Max Planck Institute for the Structure and Dynamics of Matter, Luruper Chaussee 149, 22607, Hamburg, Germany.
Departments of Chemistry and Physics, University of Toronto, 80 St. George Street, Toronto, M5S 3H6, Canada.
Angew Chem Int Ed Engl. 2017 Jun 12;56(25):7130-7134. doi: 10.1002/anie.201702497. Epub 2017 May 16.
Photoexcitation of spin crossover (SCO) complexes can trigger extensive electronic spin transitions and transformation of molecular structure. However, the precise nature of the associated ultrafast structural dynamics remains elusive, especially in the solid state. Here, we studied a single-crystal SCO material with femtosecond electron diffraction (FED). The unique capability of FED allows us to directly probe atomic motions and to track ultrafast structural changes within a crystal lattice. By monitoring the time-dependent changes of the Bragg reflections, we observed the formation of a photoinduced structure similar to the thermally induced high-spin state. The data and refinement calculations indicate the global structural reorganization within 2.3 ps, as the metal-ligand bond distribution narrows during intramolecular vibrational energy redistribution (IVR) driving the intermolecular rearrangement. Three independent dynamical group are identified to model the structural dynamics upon photoinduced SCO.

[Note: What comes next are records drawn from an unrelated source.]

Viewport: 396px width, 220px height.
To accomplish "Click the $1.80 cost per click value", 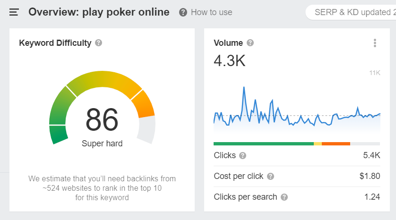I will pyautogui.click(x=370, y=176).

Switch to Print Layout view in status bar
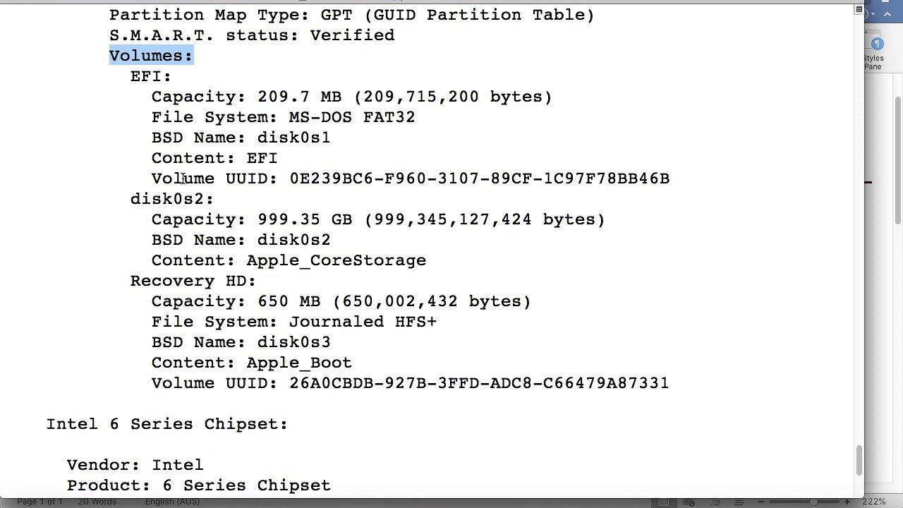tap(664, 502)
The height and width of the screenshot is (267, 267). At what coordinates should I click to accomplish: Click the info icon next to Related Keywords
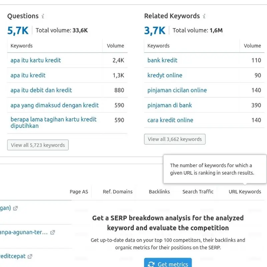point(205,16)
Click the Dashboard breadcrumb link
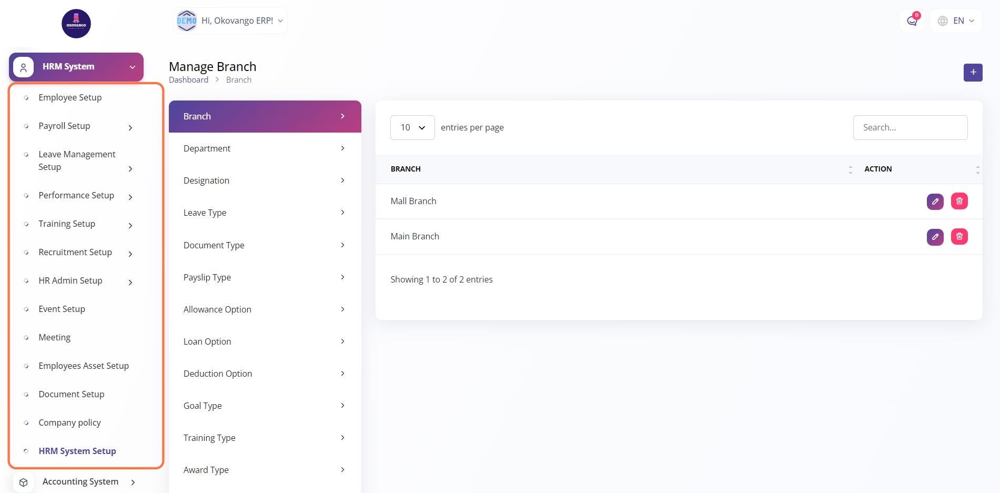This screenshot has width=1000, height=493. 188,80
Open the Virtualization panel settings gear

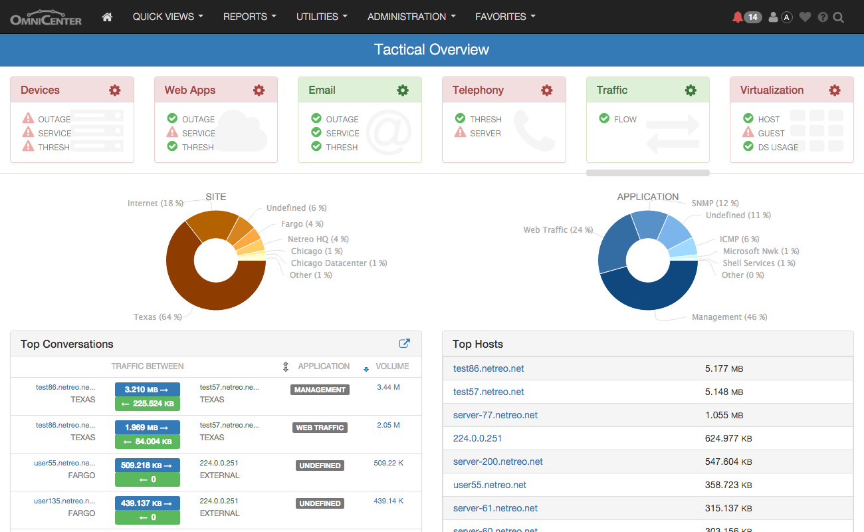tap(835, 90)
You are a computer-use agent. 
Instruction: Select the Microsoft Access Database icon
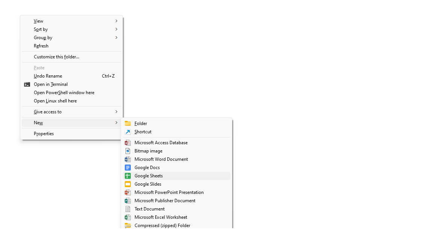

光激发自旋交叉(SCO)配合物可以引发广泛的电子自旋转变和分子结构的转变。然而,相关的超快结构动力学的精确性质仍然难以捉摸,特别是在固态下。在这里,我们使用飞秒电子衍射(FED)研究了一种单晶 SCO 材料。FED 的独特能力允许我们直接探测原子运动,并在晶格内跟踪超快结构变化。通过监测布拉格反射的时变,我们观察到形成了类似于热诱导高自旋态的光诱导结构。数据和精修计算表明,在 2.3 ps 内发生了整体结构重排,因为在分子内振动能量再分配(IVR)驱动分子间重排期间,金属-配体键分布变窄。确定了三个独立的动力学组来模拟光诱导 SCO 后的结构动力学。